Los problemas de De La Piedra no culminaron cuando parte del tesoro volvió a Buenos Aires, sino que aumentaron porque los ingleses se enteraron de que el resto del mismo no había sido entregado. Para encontrarlo, destinaron 30 hombres de sus tropas y “…al Comisionado Francisco González…” junto con doce españoles. De la Piedra ordena entonces a sus dependientes que abandonen el camino real y “…dirigiesen su ruta a las Pampas, y enterrasen las barras y cajones en efecto así lo hicieron mas delante de los Cerrillos, y en distancia hasta la Cañada de los Leones (actual partido de Suipacha, Provincia de Buenos Aires), paraje a donde les alcanzó la noticia.”
Al llegar a Luján, los ingleses solo encontraron los caudales del Consulado, pero no los de De La Piedra. Engañados, los invasores siguieron durante dos días el camino de Córdoba sin rastro de las carretas con el dinero. Al volver del viaje infructuoso, aquéllos, junto a los rastreadores españoles, encontraron las marcas de las ruedas en dirección a los pozos y lagunas donde estaban enterrados los caudales, los que sacaron de allí “…a excepción de 29 barras de plata valor de cuarenta y tantos mil pesos que escaparon a la diligencia de estos invasores”.
Hasta aquí, la historia oficial. Pero la leyenda ronda en torno al destino de las 29 barras de plata. No existe documento alguno que avale u oriente hacia su paradero.
El expediente comienza con un pedido de informe a Manuel de la Piedra para que identifique la cantidad exacta de barras de plata y cajones con plata sellada que los ingleses desenterraron de las lagunas y pozos de Los Leones. De La Piedra alega no saber nada al respecto.

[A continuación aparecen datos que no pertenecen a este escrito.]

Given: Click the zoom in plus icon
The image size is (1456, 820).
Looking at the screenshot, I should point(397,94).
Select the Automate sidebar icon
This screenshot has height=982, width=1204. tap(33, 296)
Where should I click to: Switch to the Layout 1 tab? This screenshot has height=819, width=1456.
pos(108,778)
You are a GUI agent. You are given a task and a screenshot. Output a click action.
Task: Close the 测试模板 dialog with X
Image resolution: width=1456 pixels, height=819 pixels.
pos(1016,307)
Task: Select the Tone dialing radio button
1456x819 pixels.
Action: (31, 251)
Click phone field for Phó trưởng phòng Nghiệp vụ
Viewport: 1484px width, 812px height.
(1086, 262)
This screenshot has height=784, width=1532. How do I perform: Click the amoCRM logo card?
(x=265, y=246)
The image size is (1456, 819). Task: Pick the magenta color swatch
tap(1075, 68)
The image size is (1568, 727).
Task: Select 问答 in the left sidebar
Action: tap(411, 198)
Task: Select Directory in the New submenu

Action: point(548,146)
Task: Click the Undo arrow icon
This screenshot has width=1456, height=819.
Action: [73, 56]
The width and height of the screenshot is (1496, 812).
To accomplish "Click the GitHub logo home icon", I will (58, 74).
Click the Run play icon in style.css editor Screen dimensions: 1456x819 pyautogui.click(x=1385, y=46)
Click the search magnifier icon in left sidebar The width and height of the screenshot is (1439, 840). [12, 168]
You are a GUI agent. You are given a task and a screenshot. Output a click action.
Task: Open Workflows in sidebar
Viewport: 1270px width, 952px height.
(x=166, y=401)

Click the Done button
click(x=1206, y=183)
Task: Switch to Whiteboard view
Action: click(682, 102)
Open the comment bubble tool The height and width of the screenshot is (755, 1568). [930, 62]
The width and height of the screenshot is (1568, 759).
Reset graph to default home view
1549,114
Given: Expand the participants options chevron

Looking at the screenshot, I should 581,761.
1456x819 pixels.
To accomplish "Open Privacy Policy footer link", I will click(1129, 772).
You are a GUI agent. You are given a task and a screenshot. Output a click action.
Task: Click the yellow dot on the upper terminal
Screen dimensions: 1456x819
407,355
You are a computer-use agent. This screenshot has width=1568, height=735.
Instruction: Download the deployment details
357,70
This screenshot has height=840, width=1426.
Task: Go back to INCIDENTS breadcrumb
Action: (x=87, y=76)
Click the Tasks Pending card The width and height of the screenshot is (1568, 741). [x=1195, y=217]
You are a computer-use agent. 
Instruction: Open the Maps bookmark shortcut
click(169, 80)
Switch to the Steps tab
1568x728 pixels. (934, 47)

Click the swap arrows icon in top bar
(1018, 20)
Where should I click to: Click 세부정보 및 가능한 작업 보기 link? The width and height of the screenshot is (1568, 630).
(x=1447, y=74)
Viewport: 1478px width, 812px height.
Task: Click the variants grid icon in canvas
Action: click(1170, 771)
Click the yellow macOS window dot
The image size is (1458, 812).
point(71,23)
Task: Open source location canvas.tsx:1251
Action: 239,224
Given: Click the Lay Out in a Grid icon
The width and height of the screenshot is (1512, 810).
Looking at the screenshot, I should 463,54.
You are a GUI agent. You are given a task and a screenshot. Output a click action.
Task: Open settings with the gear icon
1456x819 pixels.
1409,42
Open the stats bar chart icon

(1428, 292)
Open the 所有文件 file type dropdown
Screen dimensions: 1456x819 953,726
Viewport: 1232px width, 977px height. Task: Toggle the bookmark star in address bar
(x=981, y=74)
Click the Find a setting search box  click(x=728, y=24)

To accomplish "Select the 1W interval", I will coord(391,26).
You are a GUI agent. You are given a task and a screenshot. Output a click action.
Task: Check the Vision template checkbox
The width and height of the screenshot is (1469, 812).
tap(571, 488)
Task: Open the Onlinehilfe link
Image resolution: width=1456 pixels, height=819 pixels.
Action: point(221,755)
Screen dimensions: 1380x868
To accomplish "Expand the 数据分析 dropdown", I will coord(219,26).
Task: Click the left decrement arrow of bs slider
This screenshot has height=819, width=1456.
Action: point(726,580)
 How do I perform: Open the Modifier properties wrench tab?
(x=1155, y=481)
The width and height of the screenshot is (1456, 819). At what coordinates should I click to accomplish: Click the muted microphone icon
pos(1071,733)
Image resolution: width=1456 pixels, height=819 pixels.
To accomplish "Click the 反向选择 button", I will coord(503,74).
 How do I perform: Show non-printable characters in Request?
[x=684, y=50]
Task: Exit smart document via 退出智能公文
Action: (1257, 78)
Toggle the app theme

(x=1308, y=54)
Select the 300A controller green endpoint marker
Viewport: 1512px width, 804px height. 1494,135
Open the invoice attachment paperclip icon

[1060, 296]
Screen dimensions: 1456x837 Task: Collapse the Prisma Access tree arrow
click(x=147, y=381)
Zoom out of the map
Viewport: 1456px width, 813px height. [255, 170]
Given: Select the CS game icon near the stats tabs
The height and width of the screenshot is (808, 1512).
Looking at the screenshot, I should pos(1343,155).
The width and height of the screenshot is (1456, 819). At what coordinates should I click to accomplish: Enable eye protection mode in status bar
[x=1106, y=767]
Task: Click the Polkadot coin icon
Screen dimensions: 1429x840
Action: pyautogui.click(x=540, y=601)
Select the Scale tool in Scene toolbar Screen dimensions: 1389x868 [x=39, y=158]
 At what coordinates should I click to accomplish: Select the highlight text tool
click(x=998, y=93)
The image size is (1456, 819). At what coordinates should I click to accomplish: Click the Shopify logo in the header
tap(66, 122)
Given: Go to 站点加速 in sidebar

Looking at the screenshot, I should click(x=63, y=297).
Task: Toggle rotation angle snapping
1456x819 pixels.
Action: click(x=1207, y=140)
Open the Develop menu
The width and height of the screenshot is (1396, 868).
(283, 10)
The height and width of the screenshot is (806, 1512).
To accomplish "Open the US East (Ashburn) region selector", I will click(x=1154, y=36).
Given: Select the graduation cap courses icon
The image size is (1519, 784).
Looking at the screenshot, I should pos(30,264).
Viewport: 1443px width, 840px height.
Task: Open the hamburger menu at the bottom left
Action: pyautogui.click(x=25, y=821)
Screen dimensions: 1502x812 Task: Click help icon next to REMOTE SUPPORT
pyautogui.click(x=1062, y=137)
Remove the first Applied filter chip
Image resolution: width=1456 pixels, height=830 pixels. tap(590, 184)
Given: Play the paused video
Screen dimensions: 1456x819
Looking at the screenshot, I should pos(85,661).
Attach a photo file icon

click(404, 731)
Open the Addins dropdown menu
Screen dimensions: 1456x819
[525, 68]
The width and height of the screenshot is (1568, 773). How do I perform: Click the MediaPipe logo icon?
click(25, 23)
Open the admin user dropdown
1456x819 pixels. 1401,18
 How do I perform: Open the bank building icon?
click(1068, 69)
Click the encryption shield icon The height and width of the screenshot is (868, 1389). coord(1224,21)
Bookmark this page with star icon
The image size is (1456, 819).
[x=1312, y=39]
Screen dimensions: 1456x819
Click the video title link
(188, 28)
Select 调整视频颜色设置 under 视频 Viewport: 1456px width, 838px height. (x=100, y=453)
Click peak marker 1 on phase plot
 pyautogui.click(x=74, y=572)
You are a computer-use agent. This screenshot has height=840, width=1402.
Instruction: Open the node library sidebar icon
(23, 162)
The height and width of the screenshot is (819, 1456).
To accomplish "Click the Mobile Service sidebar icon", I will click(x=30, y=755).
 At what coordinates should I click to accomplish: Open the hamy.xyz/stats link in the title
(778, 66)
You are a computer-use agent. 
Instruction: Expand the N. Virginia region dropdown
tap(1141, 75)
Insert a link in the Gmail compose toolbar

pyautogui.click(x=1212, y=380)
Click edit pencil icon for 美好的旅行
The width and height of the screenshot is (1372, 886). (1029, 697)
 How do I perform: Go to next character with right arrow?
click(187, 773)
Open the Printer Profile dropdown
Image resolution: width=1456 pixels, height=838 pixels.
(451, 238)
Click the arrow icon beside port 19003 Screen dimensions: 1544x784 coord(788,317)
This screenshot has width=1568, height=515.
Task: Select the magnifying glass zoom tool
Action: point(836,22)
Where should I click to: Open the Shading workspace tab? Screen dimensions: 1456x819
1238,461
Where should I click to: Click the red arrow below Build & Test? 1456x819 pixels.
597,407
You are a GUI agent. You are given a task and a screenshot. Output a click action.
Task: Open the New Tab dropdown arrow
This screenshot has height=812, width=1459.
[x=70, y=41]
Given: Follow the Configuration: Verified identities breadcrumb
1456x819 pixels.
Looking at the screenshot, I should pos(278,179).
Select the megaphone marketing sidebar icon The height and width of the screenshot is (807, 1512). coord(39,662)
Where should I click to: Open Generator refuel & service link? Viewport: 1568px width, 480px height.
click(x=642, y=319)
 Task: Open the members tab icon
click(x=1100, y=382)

En el informe solicitado a Valentín Olivares, Alguacil Mayor de la Villa de Luján, sobre el particular, éste asegura que los ingleses se llevaron 75 barras de plata y 36 cajones de plata sellada de a dos mil pesos por cajón porque no hallaron más. Haciendo cuentas les faltaron 29 barras de plata y 6 cajones de plata, pero lo más interesante es que tampoco hay informes ni expedientes al respecto. Alguien le echó mano al río revuelto.
Pareciera que parte del tesoro de Sobremonte fue enterrado a unos 130 Km. al Noroeste de Buenos Aires,  en pozos y lagunas que forman el nacimiento del actual río Luján (en el partido de Suipacha). Esto ha alimentado la leyenda de un tesoro perdido en algún lugar de Buenos Aires.